When I retired in 2005, my “COBRA” health-care premiums were almost $900 per month so I studied various plans for a year to look for the best value. Somewhat to my surprise, I found out that my government would deduct monthly premiums from my well earned Social Security benefits.

 

In 2006, I enrolled in Medicare Parts A & B and also applied for health-care benefits from the VA because I earned those benefits by serving my country for four years during the Vietnam conflict. Of course, I found out that my benefits would be limited because I was not disabled. I signed up for prescription drug coverage under Medicare Part D and found that I would pay a private insurer a monthly premium and that if I used medications that cost over $2,000 to $3,000 annually, I would not be covered if I went beyond those amounts until I spent about $2,000 of my own money. (Called the donut hole).

 

Here are some of the wonderful things I have learned since 2006.

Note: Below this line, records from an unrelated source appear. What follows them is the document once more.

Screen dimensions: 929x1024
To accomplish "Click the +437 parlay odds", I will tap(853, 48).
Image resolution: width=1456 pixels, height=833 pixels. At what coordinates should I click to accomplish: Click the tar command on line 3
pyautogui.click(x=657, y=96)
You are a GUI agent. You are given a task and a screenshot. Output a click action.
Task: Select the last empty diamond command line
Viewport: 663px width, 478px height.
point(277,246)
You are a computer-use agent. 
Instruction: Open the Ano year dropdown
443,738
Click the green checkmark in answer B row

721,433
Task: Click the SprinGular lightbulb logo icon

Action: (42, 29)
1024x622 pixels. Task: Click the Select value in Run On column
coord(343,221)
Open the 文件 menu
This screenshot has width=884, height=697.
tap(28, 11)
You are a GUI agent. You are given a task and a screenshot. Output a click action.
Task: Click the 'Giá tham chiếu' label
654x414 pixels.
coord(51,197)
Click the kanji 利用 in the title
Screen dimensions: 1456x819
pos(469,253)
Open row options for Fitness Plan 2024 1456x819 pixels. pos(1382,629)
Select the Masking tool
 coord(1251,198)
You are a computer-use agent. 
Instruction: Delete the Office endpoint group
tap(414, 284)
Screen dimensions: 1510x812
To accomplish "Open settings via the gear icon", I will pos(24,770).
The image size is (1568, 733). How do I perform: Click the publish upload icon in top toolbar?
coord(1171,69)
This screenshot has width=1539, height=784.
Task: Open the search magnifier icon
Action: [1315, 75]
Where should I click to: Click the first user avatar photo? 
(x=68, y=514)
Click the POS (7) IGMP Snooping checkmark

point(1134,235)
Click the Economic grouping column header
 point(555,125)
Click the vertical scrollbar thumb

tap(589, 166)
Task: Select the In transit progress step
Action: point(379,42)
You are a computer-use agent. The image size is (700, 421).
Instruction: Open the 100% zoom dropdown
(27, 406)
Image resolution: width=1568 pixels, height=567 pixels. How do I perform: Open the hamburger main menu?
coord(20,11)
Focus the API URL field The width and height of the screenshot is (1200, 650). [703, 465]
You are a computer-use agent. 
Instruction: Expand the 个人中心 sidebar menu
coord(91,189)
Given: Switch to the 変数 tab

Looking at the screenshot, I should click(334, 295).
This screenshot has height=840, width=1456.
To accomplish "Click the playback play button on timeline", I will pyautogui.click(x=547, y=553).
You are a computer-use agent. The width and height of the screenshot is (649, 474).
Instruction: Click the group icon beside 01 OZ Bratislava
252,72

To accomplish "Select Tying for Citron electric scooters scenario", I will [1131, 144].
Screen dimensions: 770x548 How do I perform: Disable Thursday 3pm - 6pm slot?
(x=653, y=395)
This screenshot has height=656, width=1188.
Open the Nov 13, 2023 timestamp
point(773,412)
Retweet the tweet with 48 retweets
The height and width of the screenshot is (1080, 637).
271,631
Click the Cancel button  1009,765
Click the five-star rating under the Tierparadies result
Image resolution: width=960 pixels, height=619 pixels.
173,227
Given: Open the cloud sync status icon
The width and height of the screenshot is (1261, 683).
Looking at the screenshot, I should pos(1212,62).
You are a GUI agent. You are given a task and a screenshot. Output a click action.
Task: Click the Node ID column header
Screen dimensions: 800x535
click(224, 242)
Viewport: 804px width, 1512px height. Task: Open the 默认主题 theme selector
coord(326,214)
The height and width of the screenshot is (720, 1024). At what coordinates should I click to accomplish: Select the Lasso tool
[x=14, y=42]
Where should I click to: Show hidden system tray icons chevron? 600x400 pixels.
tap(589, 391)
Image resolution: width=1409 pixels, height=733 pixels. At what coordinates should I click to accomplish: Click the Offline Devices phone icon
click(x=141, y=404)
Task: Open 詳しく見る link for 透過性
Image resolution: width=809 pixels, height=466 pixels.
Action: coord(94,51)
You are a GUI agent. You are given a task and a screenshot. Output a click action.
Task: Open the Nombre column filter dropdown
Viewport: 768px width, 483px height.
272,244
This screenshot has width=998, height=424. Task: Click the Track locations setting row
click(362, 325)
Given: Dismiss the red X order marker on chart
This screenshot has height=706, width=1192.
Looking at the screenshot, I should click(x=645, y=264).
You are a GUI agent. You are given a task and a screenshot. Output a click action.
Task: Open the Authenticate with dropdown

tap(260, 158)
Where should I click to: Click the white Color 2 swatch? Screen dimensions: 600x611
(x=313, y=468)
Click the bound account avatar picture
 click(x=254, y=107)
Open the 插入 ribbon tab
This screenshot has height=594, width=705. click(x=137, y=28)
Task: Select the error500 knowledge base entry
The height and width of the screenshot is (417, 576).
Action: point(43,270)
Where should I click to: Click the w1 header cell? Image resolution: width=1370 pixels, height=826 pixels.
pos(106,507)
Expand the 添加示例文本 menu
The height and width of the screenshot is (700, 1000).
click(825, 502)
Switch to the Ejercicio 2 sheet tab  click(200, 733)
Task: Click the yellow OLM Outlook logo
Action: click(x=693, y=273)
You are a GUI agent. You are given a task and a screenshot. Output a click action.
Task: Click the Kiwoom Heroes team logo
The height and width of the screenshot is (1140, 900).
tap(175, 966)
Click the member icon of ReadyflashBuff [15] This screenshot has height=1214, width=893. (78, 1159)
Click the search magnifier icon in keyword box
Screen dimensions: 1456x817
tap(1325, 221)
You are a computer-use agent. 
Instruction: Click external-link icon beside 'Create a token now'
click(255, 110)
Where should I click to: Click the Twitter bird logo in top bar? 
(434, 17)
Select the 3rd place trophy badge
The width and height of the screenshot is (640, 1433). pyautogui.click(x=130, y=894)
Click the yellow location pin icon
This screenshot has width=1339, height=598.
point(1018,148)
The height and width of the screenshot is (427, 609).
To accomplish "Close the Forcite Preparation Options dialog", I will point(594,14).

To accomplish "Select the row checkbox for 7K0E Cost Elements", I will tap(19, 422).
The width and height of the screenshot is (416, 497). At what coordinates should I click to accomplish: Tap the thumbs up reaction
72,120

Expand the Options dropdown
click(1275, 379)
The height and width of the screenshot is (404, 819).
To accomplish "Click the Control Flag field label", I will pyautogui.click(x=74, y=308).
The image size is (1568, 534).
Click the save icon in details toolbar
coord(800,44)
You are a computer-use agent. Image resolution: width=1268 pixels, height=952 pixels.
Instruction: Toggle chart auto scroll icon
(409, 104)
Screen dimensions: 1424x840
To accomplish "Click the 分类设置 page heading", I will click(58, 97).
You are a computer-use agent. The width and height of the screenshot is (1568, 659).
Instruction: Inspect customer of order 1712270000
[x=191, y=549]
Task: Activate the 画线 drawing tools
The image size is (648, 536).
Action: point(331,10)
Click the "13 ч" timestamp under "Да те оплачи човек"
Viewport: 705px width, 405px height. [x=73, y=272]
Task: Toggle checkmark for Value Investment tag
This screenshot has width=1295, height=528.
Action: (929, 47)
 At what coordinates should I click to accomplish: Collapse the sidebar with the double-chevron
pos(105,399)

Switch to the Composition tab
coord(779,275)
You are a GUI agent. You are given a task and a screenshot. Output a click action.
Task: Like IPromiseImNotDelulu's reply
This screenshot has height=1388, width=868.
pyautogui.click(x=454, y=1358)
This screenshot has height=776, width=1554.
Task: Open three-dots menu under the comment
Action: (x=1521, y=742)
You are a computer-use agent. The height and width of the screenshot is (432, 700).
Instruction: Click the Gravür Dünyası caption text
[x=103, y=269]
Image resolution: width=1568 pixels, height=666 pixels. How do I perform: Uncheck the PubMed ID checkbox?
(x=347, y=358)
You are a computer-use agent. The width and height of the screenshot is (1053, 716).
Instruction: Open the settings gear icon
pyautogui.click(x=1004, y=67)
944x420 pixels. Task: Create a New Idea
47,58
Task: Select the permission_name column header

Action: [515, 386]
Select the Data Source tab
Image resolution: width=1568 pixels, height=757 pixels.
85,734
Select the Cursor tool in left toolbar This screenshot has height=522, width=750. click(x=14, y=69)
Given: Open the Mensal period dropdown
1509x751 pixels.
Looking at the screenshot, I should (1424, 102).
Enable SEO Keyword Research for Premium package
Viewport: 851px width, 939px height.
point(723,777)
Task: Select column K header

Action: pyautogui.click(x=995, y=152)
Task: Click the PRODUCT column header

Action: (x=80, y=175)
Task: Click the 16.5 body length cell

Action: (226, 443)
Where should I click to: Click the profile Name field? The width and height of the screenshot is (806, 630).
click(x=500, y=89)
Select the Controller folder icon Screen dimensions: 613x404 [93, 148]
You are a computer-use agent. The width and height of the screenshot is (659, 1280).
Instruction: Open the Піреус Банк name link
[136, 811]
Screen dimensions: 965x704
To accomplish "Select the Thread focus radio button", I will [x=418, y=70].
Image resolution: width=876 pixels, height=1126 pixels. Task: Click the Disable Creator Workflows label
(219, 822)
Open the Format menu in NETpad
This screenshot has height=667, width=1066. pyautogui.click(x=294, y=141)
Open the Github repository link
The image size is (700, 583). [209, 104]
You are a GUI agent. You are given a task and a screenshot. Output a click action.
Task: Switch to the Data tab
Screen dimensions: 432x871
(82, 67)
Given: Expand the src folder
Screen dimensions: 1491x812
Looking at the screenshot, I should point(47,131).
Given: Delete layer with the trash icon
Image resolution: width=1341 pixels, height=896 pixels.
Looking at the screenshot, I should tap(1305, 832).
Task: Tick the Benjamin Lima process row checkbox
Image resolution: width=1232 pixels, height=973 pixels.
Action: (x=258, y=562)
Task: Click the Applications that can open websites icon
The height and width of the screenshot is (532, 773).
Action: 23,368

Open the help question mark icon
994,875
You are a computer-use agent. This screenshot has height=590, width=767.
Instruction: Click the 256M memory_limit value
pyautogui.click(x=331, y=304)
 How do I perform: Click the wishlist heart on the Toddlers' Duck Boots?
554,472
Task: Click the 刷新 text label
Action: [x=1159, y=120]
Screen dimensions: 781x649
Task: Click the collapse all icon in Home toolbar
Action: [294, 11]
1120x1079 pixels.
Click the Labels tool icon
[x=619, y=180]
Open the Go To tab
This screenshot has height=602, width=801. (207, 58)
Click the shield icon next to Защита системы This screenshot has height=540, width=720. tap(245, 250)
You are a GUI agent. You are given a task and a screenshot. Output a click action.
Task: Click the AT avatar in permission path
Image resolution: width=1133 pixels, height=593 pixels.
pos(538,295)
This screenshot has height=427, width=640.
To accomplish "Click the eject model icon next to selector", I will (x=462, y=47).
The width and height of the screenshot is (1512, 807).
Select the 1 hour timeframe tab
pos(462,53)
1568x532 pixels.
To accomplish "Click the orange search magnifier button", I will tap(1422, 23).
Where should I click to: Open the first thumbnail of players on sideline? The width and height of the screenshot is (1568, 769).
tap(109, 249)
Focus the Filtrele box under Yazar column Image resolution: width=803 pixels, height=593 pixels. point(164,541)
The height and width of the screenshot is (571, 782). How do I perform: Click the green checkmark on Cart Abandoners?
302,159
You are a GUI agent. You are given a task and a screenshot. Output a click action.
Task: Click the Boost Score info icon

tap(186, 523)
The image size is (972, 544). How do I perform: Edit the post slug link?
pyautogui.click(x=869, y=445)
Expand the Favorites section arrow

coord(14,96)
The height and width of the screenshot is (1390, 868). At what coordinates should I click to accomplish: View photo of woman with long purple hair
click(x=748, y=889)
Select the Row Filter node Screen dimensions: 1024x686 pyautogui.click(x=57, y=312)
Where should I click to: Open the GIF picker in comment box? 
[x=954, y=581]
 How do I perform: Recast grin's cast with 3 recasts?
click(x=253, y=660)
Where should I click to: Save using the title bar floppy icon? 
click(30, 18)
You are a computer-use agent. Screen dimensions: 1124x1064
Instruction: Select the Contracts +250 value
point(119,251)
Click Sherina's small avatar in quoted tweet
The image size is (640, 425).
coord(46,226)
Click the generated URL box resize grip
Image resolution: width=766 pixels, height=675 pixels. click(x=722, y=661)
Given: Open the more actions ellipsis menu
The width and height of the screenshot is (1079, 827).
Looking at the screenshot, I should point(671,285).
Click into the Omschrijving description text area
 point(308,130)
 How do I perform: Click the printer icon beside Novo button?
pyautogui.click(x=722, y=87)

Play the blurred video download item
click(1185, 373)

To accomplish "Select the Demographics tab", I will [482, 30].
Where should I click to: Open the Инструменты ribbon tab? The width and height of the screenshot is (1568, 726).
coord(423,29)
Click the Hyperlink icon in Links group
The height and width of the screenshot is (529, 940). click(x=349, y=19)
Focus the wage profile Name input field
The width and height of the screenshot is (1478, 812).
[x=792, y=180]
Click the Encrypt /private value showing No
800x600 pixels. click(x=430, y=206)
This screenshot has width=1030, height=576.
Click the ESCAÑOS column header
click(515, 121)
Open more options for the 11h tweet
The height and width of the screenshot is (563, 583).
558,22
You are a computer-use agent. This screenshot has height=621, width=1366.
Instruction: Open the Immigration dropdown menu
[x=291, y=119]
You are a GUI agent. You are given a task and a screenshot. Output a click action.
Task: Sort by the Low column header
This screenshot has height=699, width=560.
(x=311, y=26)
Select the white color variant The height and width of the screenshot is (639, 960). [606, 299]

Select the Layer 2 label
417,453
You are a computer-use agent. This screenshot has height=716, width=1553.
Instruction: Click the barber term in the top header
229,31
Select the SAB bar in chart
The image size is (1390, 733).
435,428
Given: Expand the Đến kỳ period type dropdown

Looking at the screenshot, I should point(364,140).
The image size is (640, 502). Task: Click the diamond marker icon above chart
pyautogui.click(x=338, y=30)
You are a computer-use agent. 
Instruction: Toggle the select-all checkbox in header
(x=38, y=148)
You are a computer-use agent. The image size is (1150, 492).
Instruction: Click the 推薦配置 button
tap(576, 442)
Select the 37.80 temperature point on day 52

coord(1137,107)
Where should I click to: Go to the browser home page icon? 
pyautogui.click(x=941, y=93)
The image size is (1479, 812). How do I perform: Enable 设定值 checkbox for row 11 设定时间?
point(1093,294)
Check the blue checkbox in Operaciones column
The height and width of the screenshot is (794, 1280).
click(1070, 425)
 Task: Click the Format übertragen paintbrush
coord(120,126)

● No one except yourself will manage your healthcare and its costs.

● Trust no one with health-care and its costs! I trusted AARP because I have been a member since 1991 only to find out that their sponsored health-care provider charged me $660 more per year than Anthem Blues or others. AARP receives a “kick-back” from anyone they endorse

● The health-care I receive from the Veteran’s Administration (Manchester) is good, however, I have received medications without having them discussed with me and making me pay a co-pay that is not competitive with Wal-Mart. (Annual costs for generics are $96.00 vs. Wal-Mart’s $40.00)

● I must maintain a medical relationship with my Doctor at Dartmouth-Hitchcock Clinic in Keene so that if I need emergency care I can get in locally. 

● Wal-Mart is a very “Big Business” as derided by the Ledger, however it is helping us retirees more than Washington has.

 

I also find it interesting that all health-care providers, including hospitals advertise their services. I would estimate that the Ledger, get more that 30% of their advertising revenue from MCH and others.

 

Washington and Concord (Democrats, Republicans, Libertarians, etc.) should stop tinkering with citizen’s rights and start major reforms that are needed to fix the system.

 

To name a few:

· Institute Tort reform to limit abusive law suits and encourage people to become medical professionals.

· Stop the NH legislature for stealing $110 million in surplus from the medical malpractice insurance fund run by the Joint Underwriting Association.

· Restrict lobbyists in the Health-care industries from access to and “bribing” our elected representatives. (This was a campaign promise Mr. President!)

· Give equal access and benefits to elected officials and have them become part of the system. (Another campaign promise Mr. President!)

· Take legal action against “bi-partisan non-profit” organizations that use their organizations to profit from healthcare.

· Establish / strengthen grants, endowments, scholarships for students willing to enter the medical professional field (Nurses, technicians, surgeons, Doctors) and encourage General practitioners.

· Establish a reward system to encourage cost control, control of infection, innovative healthcare, and better generic medications.

 

Much of this is the “same-old, same-old but our elected officials are not listening to their constituents but are working their own self-serving agendas.